**Directions for this task**
Every line below from the one with "Click the search magnifier in Find a setting" through the one with "How do I perform: Favorite" should be retyped exactly, both ends included; no other lines and no pictures.

**Data shown**
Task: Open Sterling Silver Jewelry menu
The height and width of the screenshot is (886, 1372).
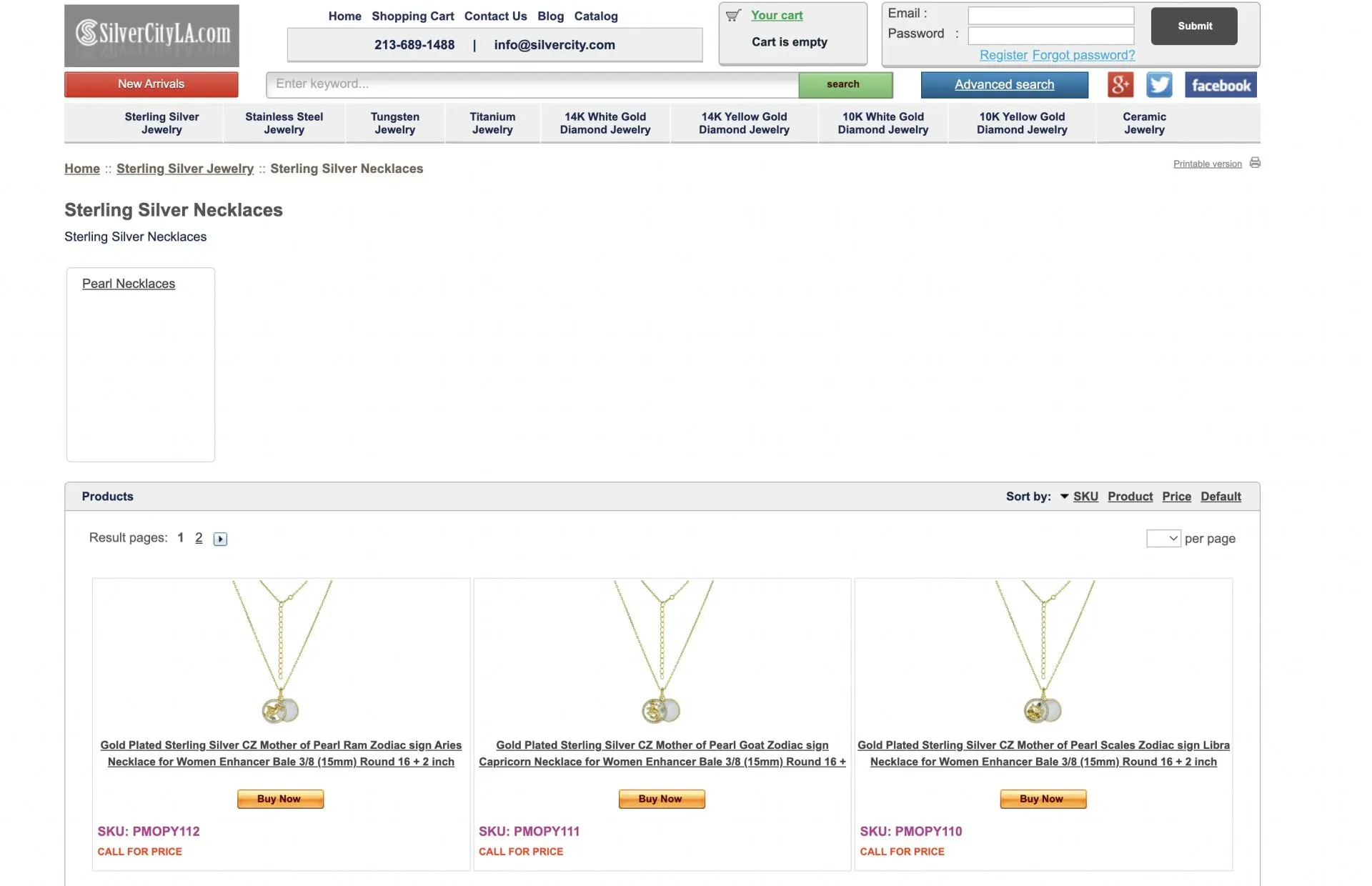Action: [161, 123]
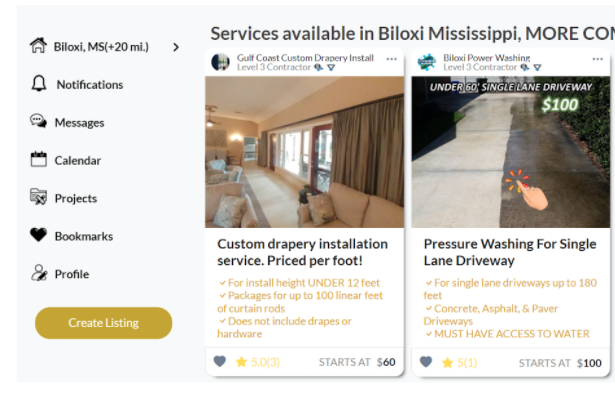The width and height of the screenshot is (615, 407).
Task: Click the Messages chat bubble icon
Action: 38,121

...

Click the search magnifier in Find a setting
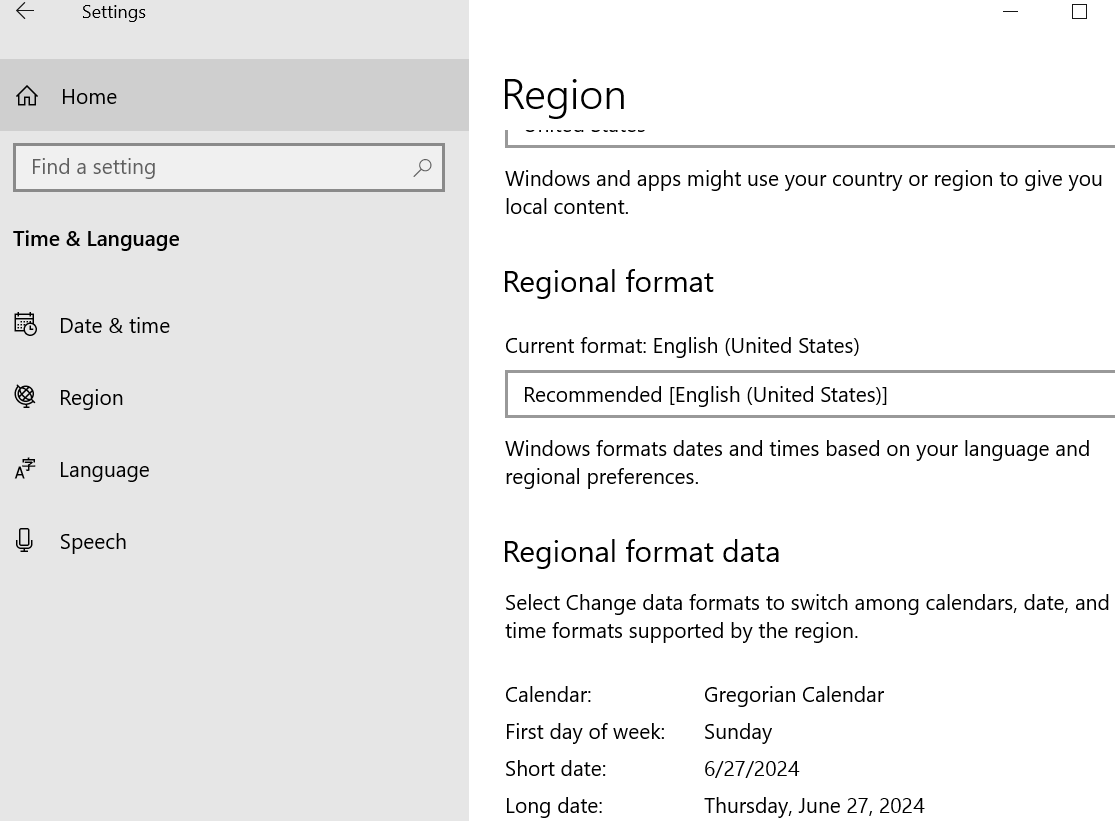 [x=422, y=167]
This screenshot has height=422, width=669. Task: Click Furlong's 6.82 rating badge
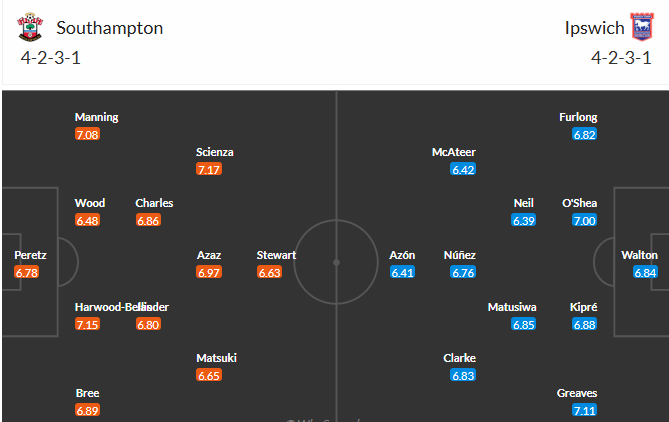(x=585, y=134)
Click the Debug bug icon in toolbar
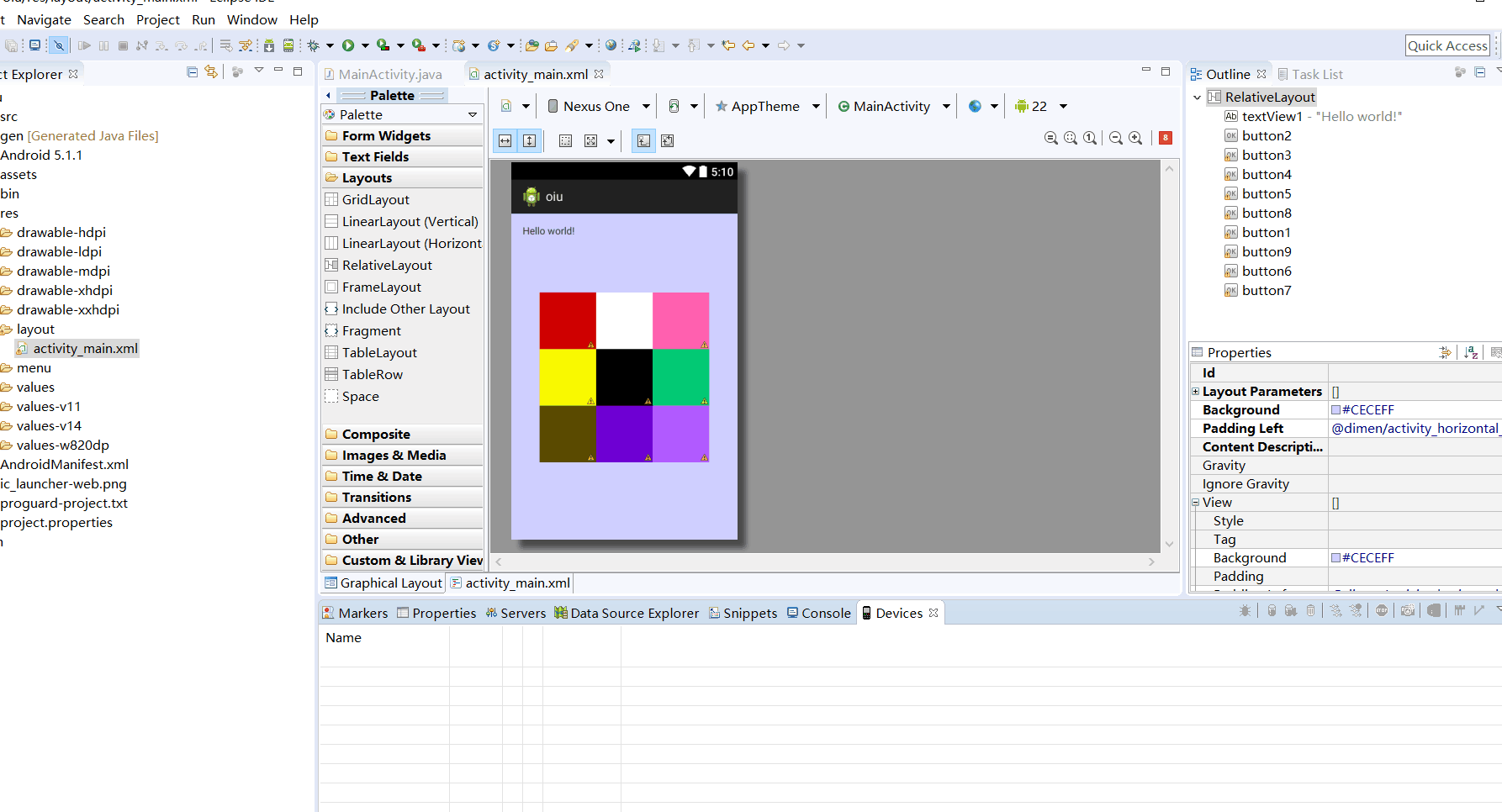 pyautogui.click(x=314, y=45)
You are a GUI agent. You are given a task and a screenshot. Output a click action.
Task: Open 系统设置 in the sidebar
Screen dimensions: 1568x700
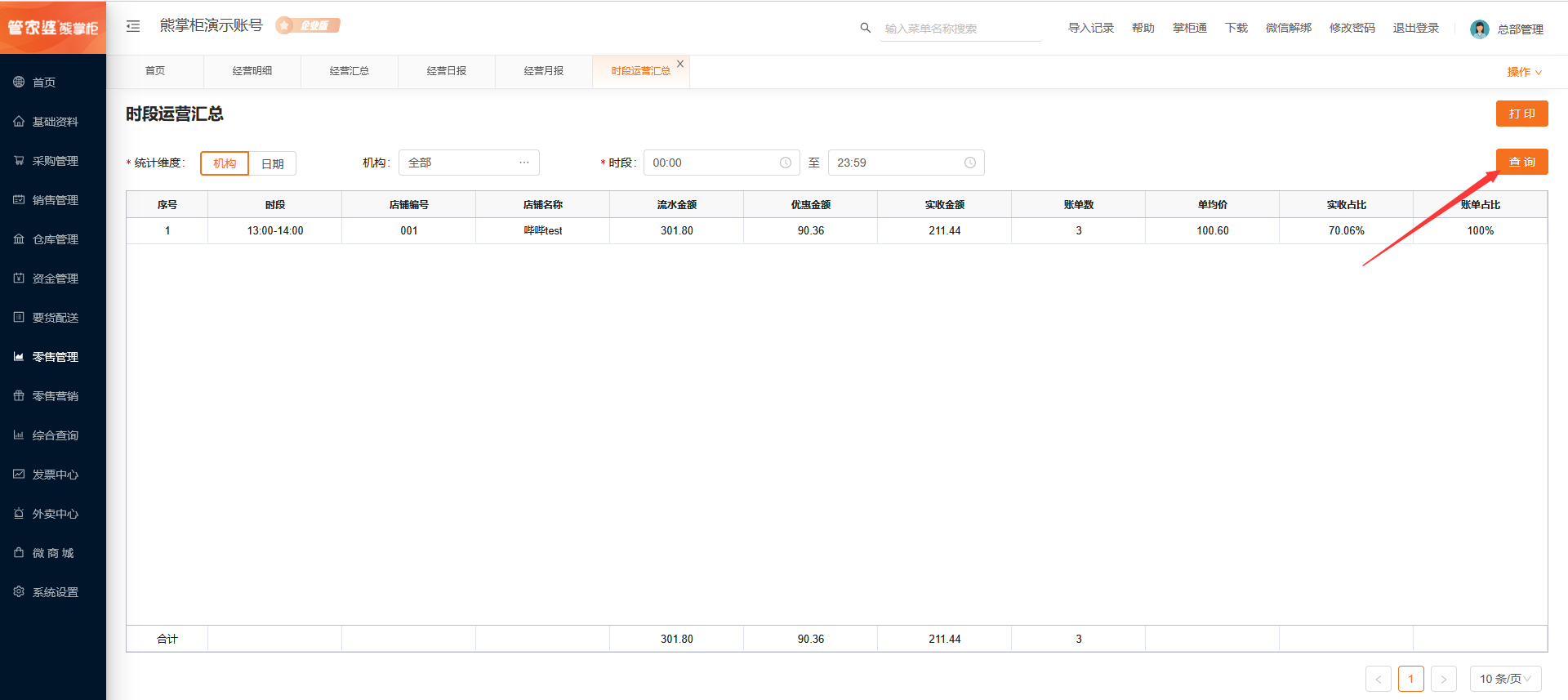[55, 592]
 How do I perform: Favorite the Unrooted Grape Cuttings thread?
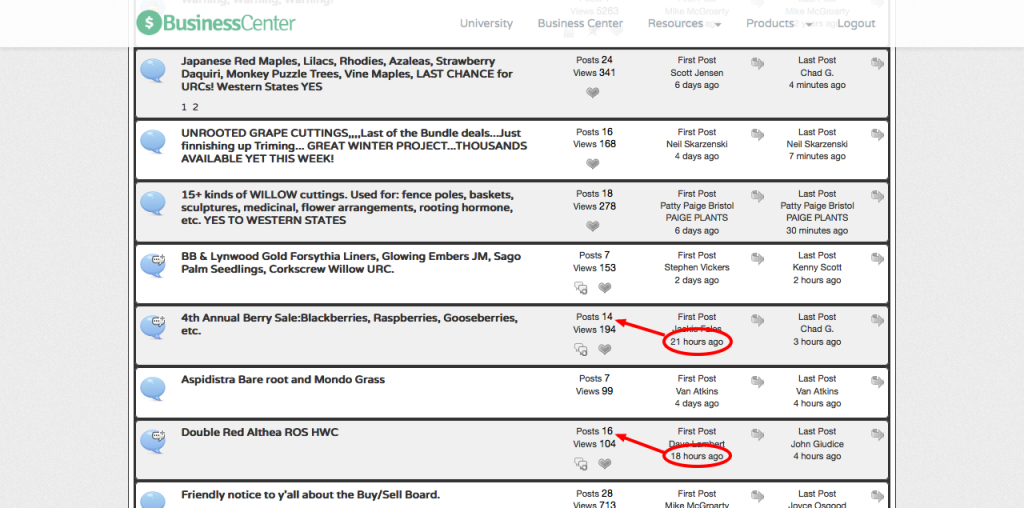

...

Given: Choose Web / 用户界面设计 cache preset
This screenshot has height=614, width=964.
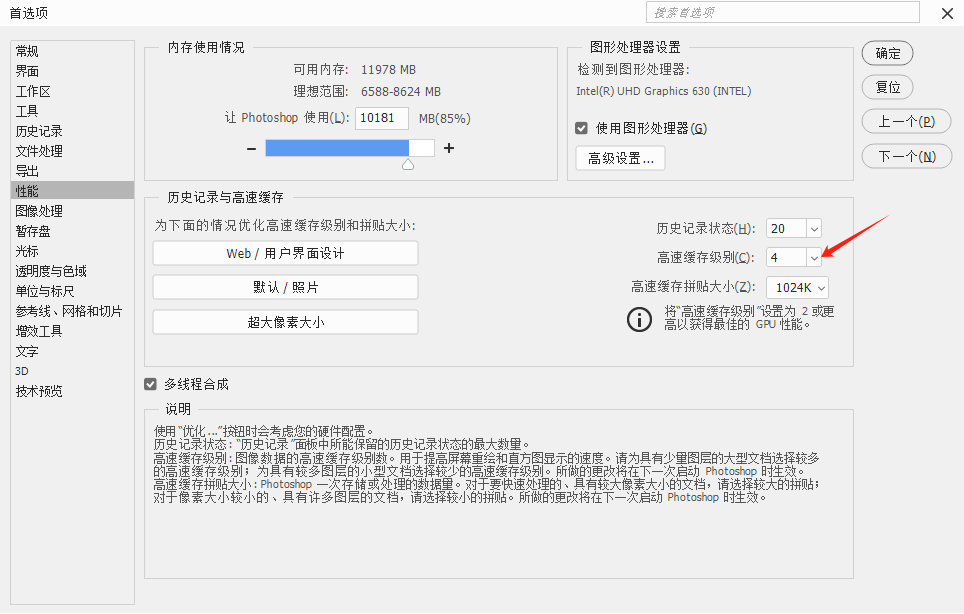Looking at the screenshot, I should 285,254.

**Answer box**
Click the search magnifier in Find a setting
 [x=422, y=167]
This screenshot has height=422, width=669. Task: Click Furlong's 6.82 rating badge
(x=585, y=134)
Click the Debug bug icon in toolbar
 pyautogui.click(x=314, y=45)
You are a GUI agent. You are given a task and a screenshot. Output a click action.
Task: Open 系统设置 in the sidebar
Screen dimensions: 1568x700
[55, 592]
 How do I perform: Favorite the Unrooted Grape Cuttings thread?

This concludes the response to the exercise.